Evidence of the validity of Butler’s testimony was not released until the 21st century, when the committee’s papers were released into the Public Domain. No one was ever prosecuted in connection with the plot.
For his part, Smedley butler continued advocating for veterans. And he also became a staunch opponent of Capitalism, which he said fed war mongering interests. His views were published in his well-known short book War is a Racket, which was published in 1935.
Smedley Butler later became a staunch opponent of Capitalism and an outspoken critic of American wars and their consequences. In 1935, Butler wrote a book titled War Is a Racket, where he describes and criticizes the workings of the United States in its foreign actions and wars, such as those in which he had been involved, including the American corporations and other imperialist motivations behind them. After retiring from service, he became a popular advocate, speaking at meetings organized by veterans, pacifists, and church groups in the 1930s.

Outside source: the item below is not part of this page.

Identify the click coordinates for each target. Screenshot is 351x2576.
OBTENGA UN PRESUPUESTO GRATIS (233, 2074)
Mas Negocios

“I helped to make Mexico and especially Tampico safe for American oil interests in 1914. I helped make Haiti and Cuba a decent place for the National City Bank boys to collect revenues in. I helped in the raping of half a dozen Central American republics for the benefit of Wall Street. The record of racketeering is too long. I helped purify Nicaragua for the international banking house of Brown Brothers in 1909-1912. I brought light to the Dominican Republic for American sugar interests in 1916. I helped make Honduras ‘right’ for American fruit companies in 1903. In China in 1927 I helped see to it that Standard Oil went its way unmolested….Looking back on it, I feel I might have given Al Capone a few hints. The best he could do was to operate his racket in three city districts. We Marines operated on three continents.”